**Challenges:**
[A] Can you sum up the journal excerpt in three sentences?
[B] What are the titles of all the numbered entries in the journal excerpt?
+++ Source excerpt
13. Caught Up


A pop up on LinkedIn is how my memory of him gets reawakened. He, O, is an old friend whom I haven’t spoken to in a very long time, far longer than I care to admit.

It is with some trepidation I send a request to connect and a message. That gets accepted, following which we exchange a few messages, ending with obtaining his phone number.

A forty five minute conversation on the phone today reminds me of all what I have missed from that friendship. All things being equal we plan to catch up properly when next I am in London, wives, kids and all…

11. Incoming


Gale force winds, thunder and snow from Canada, a reminder to be thankful for the relatively mild winter we have had so far.

Given we had had quite a few days where we were warmer than London, I suppose a correction was always on the cards…

09. Epic Fail

Uneven shelf — BUT functional

The plan — if stopping at the B&M across town and picking up two wall mounted shelves and a spirit level with no inkling of what to do with either counts as one — was to spend the evening measuring, marking, drilling and putting up two shelves. The objective was to provide storage for books, a journal and my phone in a location accessible from my bed. I was certain it would be an absolute doodle, given my decent score in woodwork in my secondary school days, and my machine shop expertise during my undergrad.

Ruined wall (for another day!)

It took only a few minutes before it became apparent that I had both underestimated the level of skill required and overestimated my previous knowledge. By then I had already mucked up the first location I had identified, with only my refusal to admit defeat driving me on.

I just about got there with a functional product in the end, poorly aligned edges and simmering frustration notwithstanding. For what it is worth, I suspect my time would have been better used paying someone else to do it whilst I focused my energies elsewhere.

Lesson Learned.

07. Of Sons and Prodigals

Amidst the rolling, changing landscape that is my recollection of growing up, two things remain as immutable constants; the university communities I spent most of my growing years till turning seventeen and churches— searching, attending, serving in, and leaving them.

In my first memories of church, my father and I are in Benin City, at the Air Force officers christian fellowship. The University Chapel in the next town, Ekpoma, becomes church for the five or so years following our relocation; the desire being to bring both sides of the family together for good. The trigger for a change of state is, in my memory, an acrimonious debate about what direction to take the chapel in, one which leads to us joining up with a fledgling pentecostal startup in a city further north, eventually leading to us being foundation members of a branch of that church, when it rolls into our corner of the world.

Along with this journey through various churches, my folk remain active in a number of less formal organisations — mainly the local scripture union and the campus student christian fellowship — which tie up our Sunday evenings.
++++++
+++ Dataset excerpt
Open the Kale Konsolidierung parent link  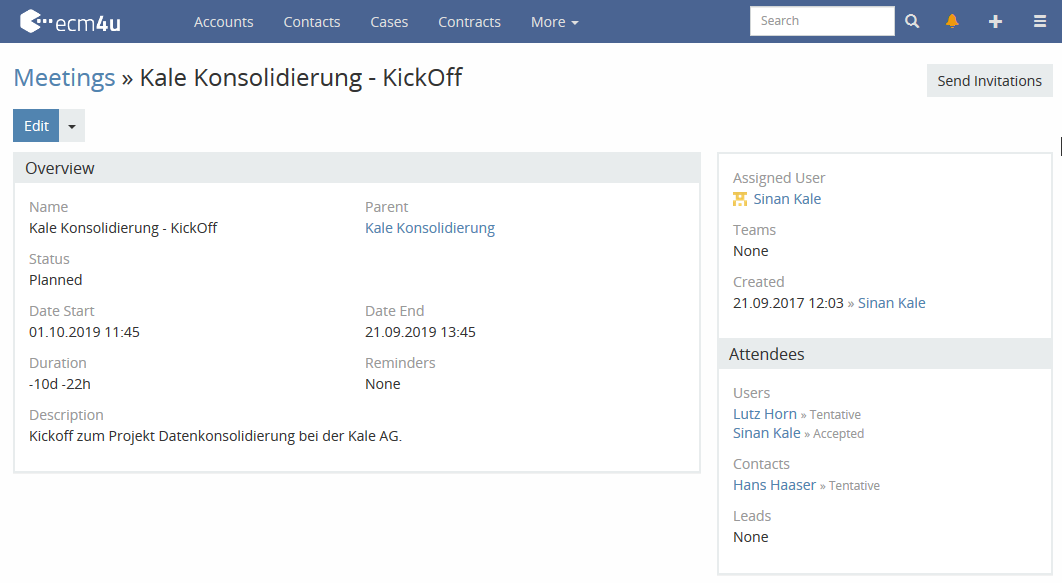[429, 227]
++++++
**Answers by task:**
[A] A LinkedIn pop-up leads the writer to reconnect with an old friend, O, and after a forty-five-minute phone call they plan to catch up properly, with wives and kids, when the writer is next in London. Another entry notes gale-force winds, thunder and snow after a relatively mild winter, and a third describes a shelf-mounting attempt that ended in a functional but poorly aligned result and the thought that paying someone else would have been better. The last entry recalls growing up in university communities and moving through churches in Benin City, Ekpoma and a city further north, alongside the family's activity in the local scripture union and a campus student christian fellowship.

[B]
- Caught Up
- Incoming
- Epic Fail
- Of Sons and Prodigals